:: WORK REQUIRED ::
Check each line of the data for "button" and select those that have it.

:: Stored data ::
....
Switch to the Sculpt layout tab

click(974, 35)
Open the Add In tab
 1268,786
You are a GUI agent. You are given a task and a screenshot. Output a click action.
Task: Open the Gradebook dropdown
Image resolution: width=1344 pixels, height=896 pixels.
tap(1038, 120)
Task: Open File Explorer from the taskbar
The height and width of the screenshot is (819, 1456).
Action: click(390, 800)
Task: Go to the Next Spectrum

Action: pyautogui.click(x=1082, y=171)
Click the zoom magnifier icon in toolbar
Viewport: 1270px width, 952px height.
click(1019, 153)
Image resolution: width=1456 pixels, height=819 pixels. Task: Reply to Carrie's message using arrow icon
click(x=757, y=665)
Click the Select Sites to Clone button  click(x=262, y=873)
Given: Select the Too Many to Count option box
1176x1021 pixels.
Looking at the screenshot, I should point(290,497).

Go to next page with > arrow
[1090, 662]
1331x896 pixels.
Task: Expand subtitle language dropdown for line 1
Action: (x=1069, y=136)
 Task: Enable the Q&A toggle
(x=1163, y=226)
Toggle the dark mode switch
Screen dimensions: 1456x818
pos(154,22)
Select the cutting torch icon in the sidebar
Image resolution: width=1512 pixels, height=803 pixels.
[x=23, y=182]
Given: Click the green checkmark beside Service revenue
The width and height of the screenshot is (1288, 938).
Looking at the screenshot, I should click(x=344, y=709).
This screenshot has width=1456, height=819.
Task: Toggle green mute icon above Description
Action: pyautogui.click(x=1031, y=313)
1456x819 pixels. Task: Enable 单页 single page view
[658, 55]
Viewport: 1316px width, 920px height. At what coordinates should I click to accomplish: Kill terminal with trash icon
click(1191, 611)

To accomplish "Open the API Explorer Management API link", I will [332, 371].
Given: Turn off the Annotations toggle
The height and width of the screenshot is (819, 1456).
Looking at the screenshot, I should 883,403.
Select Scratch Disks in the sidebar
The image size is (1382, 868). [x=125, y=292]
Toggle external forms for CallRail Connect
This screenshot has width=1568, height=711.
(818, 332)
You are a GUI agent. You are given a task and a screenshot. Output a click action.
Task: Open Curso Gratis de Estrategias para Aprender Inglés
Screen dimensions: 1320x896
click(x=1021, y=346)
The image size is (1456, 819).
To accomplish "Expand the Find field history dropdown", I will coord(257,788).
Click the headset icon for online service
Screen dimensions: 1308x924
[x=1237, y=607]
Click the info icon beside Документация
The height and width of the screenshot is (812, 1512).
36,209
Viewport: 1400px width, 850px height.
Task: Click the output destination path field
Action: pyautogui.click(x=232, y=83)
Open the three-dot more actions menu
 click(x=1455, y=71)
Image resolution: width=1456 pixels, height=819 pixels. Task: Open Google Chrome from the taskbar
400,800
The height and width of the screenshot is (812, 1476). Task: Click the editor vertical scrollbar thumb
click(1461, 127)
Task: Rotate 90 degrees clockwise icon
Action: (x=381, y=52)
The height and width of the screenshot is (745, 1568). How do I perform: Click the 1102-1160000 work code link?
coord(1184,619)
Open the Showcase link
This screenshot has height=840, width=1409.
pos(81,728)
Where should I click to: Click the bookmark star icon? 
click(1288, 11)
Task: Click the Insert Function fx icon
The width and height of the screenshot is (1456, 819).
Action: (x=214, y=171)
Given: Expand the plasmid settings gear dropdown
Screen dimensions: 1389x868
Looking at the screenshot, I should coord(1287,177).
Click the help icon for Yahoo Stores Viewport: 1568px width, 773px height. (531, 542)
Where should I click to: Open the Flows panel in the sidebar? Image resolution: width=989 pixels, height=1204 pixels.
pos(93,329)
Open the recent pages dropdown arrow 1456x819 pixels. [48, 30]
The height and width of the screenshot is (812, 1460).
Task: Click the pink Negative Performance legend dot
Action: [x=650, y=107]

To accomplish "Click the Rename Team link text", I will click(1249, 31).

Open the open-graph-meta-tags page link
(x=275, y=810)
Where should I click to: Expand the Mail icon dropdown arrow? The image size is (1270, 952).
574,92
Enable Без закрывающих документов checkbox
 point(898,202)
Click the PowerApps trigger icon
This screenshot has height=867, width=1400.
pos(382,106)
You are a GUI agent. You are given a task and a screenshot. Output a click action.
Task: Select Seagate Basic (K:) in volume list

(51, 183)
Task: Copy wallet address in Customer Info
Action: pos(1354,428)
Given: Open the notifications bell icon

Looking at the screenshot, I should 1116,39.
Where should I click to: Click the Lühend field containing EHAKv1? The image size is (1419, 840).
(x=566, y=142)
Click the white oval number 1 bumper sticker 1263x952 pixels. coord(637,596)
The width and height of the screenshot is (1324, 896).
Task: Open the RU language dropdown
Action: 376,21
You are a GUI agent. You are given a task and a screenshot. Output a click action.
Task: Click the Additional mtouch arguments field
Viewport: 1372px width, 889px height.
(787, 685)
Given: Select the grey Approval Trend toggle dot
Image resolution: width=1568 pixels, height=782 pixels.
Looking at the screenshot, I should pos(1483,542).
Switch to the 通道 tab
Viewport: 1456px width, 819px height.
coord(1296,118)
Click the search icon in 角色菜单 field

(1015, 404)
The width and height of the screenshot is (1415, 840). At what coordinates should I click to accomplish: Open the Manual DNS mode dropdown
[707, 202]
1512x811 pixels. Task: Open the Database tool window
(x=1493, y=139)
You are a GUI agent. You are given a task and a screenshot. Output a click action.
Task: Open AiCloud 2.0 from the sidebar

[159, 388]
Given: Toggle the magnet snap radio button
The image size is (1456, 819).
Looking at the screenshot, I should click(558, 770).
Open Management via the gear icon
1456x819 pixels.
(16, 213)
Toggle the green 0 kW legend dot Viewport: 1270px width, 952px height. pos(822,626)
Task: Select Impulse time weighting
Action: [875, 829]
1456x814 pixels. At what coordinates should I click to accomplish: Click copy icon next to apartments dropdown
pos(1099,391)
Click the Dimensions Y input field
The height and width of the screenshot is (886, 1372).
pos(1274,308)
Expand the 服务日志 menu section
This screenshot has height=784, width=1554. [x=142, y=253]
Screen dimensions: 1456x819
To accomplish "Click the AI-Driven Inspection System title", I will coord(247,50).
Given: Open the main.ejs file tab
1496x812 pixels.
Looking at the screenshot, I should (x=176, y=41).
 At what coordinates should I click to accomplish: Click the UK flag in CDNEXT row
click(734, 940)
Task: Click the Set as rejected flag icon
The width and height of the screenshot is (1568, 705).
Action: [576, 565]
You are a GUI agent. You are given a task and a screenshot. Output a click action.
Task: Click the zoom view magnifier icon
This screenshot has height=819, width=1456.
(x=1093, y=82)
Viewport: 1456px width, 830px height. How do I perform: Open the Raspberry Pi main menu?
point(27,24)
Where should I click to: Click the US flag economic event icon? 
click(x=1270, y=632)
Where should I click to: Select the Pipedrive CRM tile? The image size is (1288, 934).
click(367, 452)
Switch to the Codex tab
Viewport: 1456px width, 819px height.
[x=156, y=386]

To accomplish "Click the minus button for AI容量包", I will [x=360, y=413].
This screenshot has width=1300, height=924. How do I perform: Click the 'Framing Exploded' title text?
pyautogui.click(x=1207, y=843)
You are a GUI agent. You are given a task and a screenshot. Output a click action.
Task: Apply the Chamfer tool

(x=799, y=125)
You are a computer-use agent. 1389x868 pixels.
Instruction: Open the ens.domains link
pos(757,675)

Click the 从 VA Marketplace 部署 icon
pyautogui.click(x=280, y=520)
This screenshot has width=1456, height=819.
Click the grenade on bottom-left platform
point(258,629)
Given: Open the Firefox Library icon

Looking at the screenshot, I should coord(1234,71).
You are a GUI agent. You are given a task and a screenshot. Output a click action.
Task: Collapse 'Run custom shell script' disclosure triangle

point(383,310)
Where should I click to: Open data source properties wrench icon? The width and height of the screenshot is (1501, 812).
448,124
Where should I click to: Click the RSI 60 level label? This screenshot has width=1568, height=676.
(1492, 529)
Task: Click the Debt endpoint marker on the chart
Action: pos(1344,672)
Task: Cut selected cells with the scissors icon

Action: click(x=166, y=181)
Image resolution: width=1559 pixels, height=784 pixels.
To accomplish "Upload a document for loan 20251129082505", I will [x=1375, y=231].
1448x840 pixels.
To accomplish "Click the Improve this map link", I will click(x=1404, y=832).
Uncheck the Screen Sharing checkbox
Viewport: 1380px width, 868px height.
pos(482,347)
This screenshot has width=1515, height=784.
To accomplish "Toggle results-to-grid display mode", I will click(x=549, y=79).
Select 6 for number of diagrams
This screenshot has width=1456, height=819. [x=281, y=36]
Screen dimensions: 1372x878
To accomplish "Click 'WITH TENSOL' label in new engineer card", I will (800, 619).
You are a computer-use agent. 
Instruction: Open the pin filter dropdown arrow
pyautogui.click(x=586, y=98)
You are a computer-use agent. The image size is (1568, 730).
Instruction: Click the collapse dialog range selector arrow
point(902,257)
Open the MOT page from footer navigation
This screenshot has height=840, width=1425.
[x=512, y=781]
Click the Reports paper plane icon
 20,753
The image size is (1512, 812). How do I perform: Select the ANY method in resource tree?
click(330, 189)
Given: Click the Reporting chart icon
....
:: WRITTEN ANSWER ::
Click the Select Sites to Clone button  click(x=262, y=873)
Given: Toggle the magnet snap radio button
To accomplish "Click the minus button for AI容量包", I will [x=360, y=413].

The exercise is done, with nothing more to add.